Render all the records below as a numbered list, leaving out any blank lines.
* Start Task data *
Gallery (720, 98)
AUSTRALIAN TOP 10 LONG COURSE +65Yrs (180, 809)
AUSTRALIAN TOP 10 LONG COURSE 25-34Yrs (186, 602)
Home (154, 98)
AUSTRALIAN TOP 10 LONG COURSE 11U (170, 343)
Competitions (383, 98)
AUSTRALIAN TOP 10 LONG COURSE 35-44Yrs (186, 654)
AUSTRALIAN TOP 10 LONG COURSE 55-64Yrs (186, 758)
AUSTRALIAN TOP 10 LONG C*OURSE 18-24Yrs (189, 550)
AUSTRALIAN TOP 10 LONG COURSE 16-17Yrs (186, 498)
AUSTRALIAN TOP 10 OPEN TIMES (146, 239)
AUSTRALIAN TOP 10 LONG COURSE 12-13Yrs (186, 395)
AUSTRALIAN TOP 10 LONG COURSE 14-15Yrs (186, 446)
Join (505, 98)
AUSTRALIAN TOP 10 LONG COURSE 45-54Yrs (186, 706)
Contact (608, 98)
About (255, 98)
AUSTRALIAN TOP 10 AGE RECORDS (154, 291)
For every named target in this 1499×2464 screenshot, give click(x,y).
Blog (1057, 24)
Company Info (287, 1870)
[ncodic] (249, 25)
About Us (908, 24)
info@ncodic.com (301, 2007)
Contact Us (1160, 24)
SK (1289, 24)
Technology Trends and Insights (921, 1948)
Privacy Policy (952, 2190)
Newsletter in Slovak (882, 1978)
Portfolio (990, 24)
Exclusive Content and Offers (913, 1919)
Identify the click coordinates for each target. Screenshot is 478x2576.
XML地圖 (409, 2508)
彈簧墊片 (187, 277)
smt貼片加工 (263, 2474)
* End Task data *
• [Exercise solution]:
1. Gallery (720, 98)
2. AUSTRALIAN TOP 10 LONG COURSE +65Yrs (180, 809)
3. AUSTRALIAN TOP 10 LONG COURSE 25-34Yrs (186, 602)
4. Home (154, 98)
5. AUSTRALIAN TOP 10 LONG COURSE 11U (170, 343)
6. Competitions (383, 98)
7. AUSTRALIAN TOP 10 LONG COURSE 35-44Yrs (186, 654)
8. AUSTRALIAN TOP 10 LONG COURSE 55-64Yrs (186, 758)
9. AUSTRALIAN TOP 10 LONG C*OURSE 18-24Yrs (189, 550)
10. AUSTRALIAN TOP 10 LONG COURSE 16-17Yrs (186, 498)
11. AUSTRALIAN TOP 10 OPEN TIMES (146, 239)
12. AUSTRALIAN TOP 10 LONG COURSE 12-13Yrs (186, 395)
13. AUSTRALIAN TOP 10 LONG COURSE 14-15Yrs (186, 446)
14. Join (505, 98)
15. AUSTRALIAN TOP 10 LONG COURSE 45-54Yrs (186, 706)
16. Contact (608, 98)
17. About (255, 98)
18. AUSTRALIAN TOP 10 AGE RECORDS (154, 291)
19. For every named target in this 1499×2464 screenshot, give click(x,y).
20. Blog (1057, 24)
21. Company Info (287, 1870)
22. [ncodic] (249, 25)
23. About Us (908, 24)
24. info@ncodic.com (301, 2007)
25. Contact Us (1160, 24)
26. SK (1289, 24)
27. Technology Trends and Insights (921, 1948)
28. Privacy Policy (952, 2190)
29. Newsletter in Slovak (882, 1978)
30. Portfolio (990, 24)
31. Exclusive Content and Offers (913, 1919)
32. Identify the click coordinates for each target. Screenshot is 478x2576.
33. XML地圖 (409, 2508)
34. 彈簧墊片 (187, 277)
35. smt貼片加工 (263, 2474)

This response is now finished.